3632297The Trail of the Serpent — Book the Third, Chapter I.Mary Elizabeth Braddon

Book the Third.
Holy Institution.


Chapter I.
The Value of an Opera-Glass.

Paris!—City of fashion, pleasure, beauty, wealth, rank, talent, and indeed all the glories of the earth. City of palaces, in which La Vallière smiled, and Scarron sneered; under whose roofs the echoes of Bossuet's voice have resounded, while folly, coming to be amused, has gone away in tears, only to forget to-morrow what it has heard to-night. Glorious city, in which a bon mot is more famous than a good action; which is richer in the records of Ninon de Lenclos than in those of Joan of Arc; for which Beaumarchais wrote, and Marmoutel moralised; which Scottish John Law infected with a furious madness, in those halcyon days when jolly, good-tempered, accomplished, easy-going Philippe of Orleans held the reins of power. Paris, which young Arouet, afterwards Voltaire, ruled with the distant jingle of his jester's wand, from the far retreat of Ferney. Paris, in which Madame du Deffand dragged out those weary, brilliant, dismal, salon-keeping years, quarrelling with Mademoiselle de l'Espinasse, and corresponding with Horace Walpole; ce cher Horace, who described those brilliant French ladies as women who neglected all the duties of life, and gave very pretty suppers.

Paris, in which Bailly spoke, and Madame Roland dreamed; in which Marie Antoinette despaired, and gentle Princess Elizabeth laid down her saintly life; in which the son of St.
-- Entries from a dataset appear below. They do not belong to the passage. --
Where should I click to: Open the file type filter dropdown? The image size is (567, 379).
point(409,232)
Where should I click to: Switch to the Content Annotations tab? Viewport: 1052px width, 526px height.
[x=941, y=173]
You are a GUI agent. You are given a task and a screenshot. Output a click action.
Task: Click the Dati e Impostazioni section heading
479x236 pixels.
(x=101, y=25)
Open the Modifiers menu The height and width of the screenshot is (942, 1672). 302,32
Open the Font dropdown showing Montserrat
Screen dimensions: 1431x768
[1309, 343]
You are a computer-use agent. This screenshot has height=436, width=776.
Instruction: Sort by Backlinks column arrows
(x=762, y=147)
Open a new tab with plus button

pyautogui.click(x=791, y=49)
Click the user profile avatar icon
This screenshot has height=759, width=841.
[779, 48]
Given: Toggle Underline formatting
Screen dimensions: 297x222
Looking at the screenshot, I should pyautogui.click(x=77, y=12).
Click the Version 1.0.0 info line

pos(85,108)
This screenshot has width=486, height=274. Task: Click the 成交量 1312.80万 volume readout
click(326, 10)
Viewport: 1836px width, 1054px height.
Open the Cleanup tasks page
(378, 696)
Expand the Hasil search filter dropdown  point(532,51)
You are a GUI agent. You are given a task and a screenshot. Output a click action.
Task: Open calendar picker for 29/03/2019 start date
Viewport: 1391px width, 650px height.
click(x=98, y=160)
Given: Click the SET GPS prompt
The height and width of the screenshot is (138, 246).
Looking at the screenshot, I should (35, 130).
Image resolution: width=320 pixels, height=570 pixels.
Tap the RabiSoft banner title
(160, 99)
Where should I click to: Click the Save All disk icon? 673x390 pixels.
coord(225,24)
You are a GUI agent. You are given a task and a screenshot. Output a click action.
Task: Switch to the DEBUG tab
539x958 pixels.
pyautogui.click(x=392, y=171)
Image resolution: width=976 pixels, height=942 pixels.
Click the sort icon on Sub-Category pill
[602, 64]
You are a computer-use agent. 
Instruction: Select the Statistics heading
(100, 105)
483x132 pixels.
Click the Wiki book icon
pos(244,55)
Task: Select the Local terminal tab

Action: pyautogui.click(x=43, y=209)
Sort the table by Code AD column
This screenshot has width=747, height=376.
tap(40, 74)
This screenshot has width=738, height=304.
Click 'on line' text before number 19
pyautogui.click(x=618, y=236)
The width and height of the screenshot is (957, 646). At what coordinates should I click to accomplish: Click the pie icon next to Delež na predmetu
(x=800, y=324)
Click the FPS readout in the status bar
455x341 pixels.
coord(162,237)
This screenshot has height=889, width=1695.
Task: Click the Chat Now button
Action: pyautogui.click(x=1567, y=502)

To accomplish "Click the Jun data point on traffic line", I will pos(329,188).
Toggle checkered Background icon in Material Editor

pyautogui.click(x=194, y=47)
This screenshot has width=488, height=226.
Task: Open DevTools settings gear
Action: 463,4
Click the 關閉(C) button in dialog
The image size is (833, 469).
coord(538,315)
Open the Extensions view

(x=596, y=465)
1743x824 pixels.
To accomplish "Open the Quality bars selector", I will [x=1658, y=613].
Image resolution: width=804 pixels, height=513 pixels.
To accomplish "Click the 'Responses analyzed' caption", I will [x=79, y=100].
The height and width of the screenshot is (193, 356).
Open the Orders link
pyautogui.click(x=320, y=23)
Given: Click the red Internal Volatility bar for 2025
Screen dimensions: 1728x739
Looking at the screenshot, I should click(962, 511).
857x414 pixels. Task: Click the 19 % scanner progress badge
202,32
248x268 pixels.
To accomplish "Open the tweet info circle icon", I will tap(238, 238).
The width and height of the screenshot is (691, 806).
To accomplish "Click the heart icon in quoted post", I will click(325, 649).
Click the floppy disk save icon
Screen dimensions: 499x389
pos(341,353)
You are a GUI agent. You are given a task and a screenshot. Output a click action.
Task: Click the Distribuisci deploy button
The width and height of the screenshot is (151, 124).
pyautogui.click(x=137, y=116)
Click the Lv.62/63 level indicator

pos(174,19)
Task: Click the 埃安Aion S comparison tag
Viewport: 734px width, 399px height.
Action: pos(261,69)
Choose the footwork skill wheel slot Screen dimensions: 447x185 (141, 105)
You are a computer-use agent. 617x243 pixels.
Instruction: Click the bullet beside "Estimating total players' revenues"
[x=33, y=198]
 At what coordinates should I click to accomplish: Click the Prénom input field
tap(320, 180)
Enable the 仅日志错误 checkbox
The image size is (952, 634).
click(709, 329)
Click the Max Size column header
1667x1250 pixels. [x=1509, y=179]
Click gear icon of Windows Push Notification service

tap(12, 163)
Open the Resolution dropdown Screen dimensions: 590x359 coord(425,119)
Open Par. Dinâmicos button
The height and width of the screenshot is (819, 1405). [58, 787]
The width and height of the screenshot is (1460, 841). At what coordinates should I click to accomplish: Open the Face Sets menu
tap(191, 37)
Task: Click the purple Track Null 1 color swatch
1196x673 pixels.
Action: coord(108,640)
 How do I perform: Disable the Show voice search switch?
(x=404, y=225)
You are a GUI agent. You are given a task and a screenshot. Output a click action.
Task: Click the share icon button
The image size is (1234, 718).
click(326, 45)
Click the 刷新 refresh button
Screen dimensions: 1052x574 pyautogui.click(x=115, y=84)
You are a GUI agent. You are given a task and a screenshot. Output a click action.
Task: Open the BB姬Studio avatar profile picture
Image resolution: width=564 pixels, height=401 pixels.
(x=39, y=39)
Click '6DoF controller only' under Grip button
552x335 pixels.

Louis went calmly to the red mouth of that terrible machine invented by the charitable doctor who thought to benefit his fellow creatures. City, under whose roofs bilious Robespierre suspected and feared; beneath whose shadow the glorious twenty-two went hand in hand to death, with the psalm of freedom swelling from their lips. Paris, which rejoiced when Marengo was won, and rang joy-bells for the victories of Lodd Arcola, Austerlitz, Auerstadt, and Jena; Paris, which mourned over fatal Waterloo, and opened its arms, after weary years of waiting, to take to its heart only the ashes of the ruler of its election; Paris, the marvellous; Paris, the beautiful, whose streets are streets of palaces—fairy wonders of opulence and art;—can it be that under some of thy myriad roofs there are such incidental trifles as misery, starvation, vice, crime, and death? Nay, we will not push the question, but enter at once into one of the most brilliant of the temples of that goddess whose names are Pleasure, Fashion, Folly, and Idleness: and what more splendid shrine can we choose whereat to worship the divinity called Pleasure than the Italian Opera House?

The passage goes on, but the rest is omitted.